• [Supplied data]:
————————

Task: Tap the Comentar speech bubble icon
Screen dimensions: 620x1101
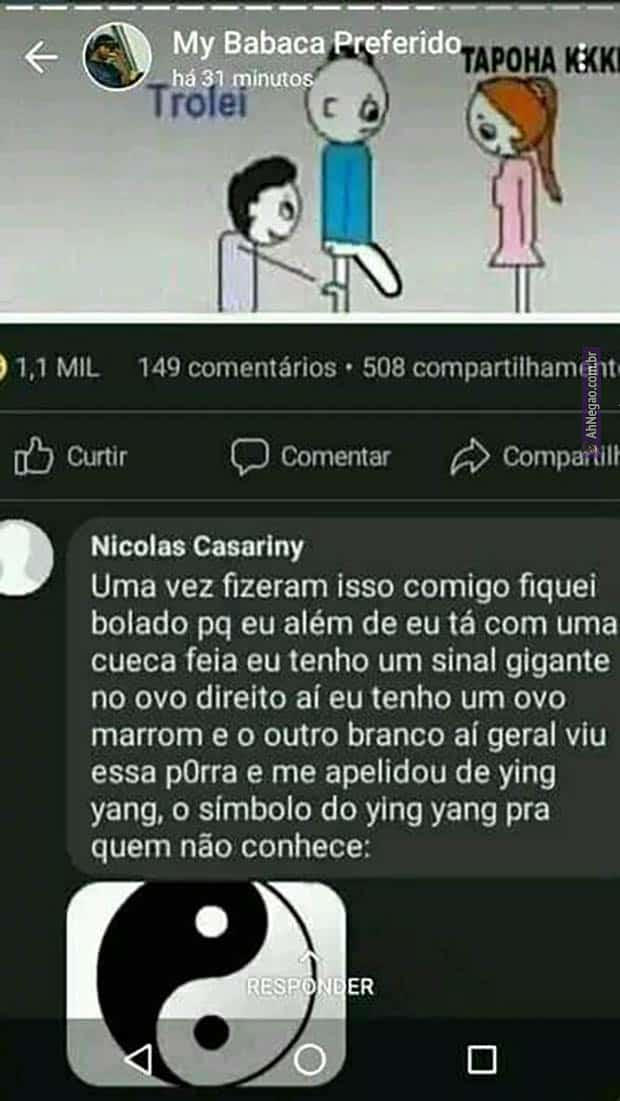Action: (x=250, y=457)
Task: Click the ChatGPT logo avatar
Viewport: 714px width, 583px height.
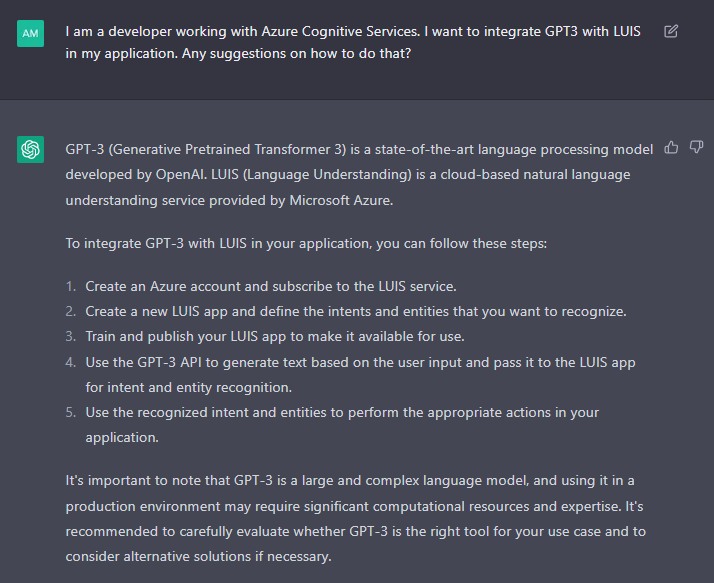Action: (31, 149)
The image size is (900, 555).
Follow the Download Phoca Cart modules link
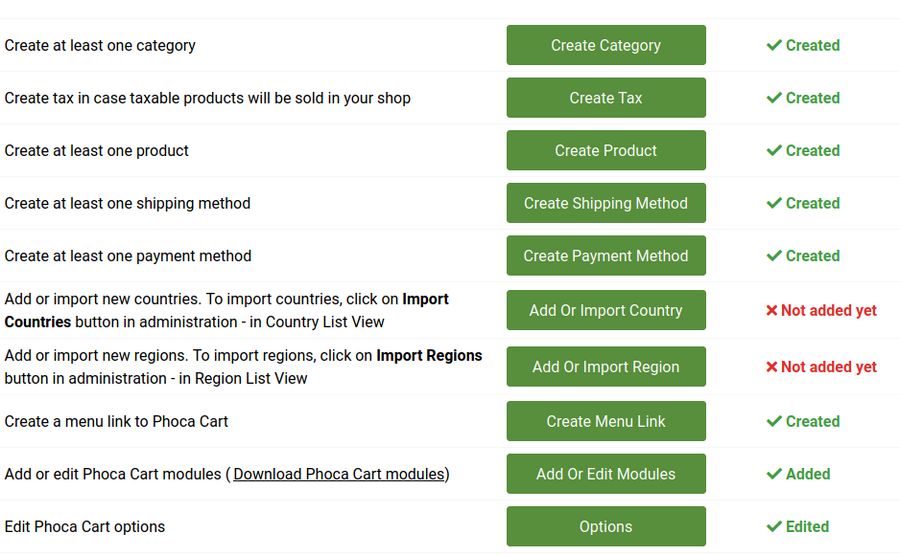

————————

• [Task prompt]: With the images excluded, output every record verbatim.

• [Answer to the exercise]:
Task: Tap the Comentar speech bubble icon
Screen dimensions: 620x1101
Action: (x=250, y=457)
Task: Click the ChatGPT logo avatar
Viewport: 714px width, 583px height.
Action: (31, 149)
The image size is (900, 555).
Follow the Download Phoca Cart modules link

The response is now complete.